_THE TASK_: Go through the records below and count every line containing "plus". Reply with the count alone.

_MATERIAL PROVIDED_:
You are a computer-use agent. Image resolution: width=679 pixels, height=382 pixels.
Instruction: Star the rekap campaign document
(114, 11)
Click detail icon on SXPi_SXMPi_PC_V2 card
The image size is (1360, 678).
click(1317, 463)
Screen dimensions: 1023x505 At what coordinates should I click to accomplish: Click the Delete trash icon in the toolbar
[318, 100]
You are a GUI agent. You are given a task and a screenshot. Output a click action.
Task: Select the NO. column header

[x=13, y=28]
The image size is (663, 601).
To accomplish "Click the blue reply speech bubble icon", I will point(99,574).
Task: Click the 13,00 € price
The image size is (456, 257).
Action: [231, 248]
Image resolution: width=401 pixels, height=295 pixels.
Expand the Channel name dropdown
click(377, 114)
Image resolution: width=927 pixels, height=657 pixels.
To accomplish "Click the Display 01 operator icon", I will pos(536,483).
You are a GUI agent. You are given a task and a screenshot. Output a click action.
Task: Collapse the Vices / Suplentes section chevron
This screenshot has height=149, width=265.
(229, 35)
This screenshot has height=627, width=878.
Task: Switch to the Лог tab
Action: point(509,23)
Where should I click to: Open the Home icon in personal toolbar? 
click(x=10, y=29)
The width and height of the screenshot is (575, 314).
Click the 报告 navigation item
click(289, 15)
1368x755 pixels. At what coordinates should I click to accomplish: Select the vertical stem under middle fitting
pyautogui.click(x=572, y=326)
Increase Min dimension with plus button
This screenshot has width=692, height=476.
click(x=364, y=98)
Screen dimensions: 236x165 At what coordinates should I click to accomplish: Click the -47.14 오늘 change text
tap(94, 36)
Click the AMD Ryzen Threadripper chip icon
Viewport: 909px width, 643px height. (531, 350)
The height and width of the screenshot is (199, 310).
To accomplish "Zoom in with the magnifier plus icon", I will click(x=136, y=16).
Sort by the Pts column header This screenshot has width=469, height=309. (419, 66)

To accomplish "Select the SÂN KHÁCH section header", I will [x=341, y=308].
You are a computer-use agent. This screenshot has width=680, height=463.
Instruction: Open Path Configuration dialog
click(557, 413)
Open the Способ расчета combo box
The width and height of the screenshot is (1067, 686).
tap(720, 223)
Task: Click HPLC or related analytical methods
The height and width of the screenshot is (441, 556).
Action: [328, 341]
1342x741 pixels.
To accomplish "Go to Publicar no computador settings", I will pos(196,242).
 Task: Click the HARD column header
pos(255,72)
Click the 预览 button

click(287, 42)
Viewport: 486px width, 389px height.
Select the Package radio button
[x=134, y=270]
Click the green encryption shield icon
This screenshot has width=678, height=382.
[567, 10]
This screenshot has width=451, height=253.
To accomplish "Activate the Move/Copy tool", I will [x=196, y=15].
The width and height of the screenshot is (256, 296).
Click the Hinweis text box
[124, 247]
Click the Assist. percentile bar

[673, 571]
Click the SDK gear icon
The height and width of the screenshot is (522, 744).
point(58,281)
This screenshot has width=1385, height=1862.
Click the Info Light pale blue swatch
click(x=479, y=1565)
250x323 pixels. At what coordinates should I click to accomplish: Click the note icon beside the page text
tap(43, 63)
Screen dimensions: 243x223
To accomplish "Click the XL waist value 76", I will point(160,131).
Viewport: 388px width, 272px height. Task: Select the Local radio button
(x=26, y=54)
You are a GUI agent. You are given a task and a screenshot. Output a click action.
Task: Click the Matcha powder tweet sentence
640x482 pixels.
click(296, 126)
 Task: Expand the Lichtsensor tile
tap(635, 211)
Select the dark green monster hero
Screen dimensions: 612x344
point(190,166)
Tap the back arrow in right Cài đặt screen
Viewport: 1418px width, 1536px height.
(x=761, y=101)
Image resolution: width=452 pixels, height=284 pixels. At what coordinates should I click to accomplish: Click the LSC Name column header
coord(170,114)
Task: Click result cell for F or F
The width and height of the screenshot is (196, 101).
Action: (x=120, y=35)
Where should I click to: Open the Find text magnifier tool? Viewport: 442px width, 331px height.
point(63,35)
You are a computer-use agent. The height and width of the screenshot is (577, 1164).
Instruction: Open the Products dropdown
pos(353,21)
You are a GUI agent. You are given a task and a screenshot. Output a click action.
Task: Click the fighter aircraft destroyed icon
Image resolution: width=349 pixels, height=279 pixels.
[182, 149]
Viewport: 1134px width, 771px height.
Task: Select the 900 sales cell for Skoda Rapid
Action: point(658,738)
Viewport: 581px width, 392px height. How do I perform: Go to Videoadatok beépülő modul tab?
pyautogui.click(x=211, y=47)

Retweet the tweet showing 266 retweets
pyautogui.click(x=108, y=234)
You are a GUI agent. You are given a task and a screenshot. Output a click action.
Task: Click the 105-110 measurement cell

_RESULT BELOW_: 2